■ DIRECTIVE ■
Write out, word for word, the lines that start at the one containing "Image resolution: width=579" and end with the one containing "(x=732, y=75)".

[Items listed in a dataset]
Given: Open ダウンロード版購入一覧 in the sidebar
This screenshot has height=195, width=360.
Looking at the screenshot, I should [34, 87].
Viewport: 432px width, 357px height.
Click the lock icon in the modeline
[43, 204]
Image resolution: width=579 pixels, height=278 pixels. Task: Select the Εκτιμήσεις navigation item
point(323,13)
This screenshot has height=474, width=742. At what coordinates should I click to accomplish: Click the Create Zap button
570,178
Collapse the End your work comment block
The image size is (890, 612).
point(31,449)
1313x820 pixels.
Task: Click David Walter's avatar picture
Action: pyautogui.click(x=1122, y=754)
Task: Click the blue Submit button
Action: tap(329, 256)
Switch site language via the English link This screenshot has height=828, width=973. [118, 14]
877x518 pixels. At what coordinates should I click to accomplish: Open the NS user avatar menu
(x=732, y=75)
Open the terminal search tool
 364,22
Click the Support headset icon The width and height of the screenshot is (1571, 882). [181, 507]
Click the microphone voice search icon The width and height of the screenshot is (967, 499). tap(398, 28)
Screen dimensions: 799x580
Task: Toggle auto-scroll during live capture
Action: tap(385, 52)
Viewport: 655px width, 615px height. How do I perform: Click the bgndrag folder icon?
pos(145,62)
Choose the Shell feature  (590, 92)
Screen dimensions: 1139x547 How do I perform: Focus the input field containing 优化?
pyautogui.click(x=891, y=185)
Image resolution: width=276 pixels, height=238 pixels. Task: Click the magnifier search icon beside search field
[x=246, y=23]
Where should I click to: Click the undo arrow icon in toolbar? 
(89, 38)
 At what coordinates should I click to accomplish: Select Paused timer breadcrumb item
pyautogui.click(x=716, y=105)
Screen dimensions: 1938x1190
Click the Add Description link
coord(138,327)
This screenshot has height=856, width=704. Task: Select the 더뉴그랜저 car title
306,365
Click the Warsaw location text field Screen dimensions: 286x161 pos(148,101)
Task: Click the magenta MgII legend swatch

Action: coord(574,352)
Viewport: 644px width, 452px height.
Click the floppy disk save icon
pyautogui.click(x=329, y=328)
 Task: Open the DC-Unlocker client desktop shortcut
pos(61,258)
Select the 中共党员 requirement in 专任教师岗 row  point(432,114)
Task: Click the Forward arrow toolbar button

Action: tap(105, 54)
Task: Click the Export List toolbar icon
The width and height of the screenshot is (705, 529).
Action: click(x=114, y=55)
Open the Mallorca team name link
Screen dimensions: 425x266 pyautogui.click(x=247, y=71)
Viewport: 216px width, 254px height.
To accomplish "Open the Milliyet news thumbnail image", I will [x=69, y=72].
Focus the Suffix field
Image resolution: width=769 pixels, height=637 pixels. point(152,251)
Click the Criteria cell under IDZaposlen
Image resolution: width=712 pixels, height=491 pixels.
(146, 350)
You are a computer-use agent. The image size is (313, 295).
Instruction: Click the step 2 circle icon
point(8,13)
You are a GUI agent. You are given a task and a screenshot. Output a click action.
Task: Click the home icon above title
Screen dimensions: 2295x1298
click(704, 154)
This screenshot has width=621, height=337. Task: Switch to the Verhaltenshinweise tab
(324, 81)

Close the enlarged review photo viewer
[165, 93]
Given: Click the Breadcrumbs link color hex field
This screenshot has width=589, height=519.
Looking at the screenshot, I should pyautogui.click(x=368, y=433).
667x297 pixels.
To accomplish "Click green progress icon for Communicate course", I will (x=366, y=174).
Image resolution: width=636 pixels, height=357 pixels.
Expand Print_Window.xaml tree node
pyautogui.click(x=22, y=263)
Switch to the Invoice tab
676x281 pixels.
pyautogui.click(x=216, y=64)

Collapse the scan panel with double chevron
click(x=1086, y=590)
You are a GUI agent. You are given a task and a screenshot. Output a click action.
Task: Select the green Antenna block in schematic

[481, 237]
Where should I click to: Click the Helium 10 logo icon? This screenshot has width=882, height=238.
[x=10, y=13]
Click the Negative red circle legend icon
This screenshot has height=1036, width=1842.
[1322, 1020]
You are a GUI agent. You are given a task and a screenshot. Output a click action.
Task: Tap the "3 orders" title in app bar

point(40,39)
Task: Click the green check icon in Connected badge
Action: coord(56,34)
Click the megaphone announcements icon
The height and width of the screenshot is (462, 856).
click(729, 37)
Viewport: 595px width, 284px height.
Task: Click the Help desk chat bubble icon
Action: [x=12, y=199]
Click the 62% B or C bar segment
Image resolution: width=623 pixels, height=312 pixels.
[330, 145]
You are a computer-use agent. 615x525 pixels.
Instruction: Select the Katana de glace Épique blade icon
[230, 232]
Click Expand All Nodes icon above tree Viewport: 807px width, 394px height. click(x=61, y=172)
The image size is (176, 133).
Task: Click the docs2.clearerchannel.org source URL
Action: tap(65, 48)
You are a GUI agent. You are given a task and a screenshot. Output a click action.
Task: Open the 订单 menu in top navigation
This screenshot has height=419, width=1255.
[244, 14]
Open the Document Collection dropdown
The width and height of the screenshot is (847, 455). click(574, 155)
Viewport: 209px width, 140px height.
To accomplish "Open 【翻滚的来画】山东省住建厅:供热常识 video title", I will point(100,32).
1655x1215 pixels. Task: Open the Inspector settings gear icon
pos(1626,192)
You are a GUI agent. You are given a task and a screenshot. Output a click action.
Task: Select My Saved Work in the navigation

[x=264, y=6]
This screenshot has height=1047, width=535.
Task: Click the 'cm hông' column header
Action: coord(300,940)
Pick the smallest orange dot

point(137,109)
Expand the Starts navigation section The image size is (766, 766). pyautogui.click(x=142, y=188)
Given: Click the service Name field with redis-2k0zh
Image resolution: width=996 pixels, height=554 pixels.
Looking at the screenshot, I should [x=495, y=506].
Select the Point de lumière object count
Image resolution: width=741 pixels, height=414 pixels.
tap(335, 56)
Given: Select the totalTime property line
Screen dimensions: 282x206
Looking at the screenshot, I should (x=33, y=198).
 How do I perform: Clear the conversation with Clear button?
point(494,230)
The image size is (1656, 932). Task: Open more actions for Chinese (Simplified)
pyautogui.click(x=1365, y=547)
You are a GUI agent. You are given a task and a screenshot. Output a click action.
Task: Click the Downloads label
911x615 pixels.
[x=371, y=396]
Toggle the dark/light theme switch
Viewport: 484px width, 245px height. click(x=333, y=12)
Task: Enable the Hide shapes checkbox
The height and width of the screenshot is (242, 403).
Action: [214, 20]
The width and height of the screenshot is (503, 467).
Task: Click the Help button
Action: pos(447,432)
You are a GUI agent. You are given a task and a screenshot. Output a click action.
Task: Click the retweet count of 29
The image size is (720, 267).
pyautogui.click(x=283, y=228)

■ RESPONSE TO THIS EXERCISE ■
Image resolution: width=579 pixels, height=278 pixels. Task: Select the Εκτιμήσεις navigation item
point(323,13)
This screenshot has height=474, width=742. At what coordinates should I click to accomplish: Click the Create Zap button
570,178
Collapse the End your work comment block
The image size is (890, 612).
point(31,449)
1313x820 pixels.
Task: Click David Walter's avatar picture
Action: pyautogui.click(x=1122, y=754)
Task: Click the blue Submit button
Action: tap(329, 256)
Switch site language via the English link This screenshot has height=828, width=973. [118, 14]
877x518 pixels. At what coordinates should I click to accomplish: Open the NS user avatar menu
(x=732, y=75)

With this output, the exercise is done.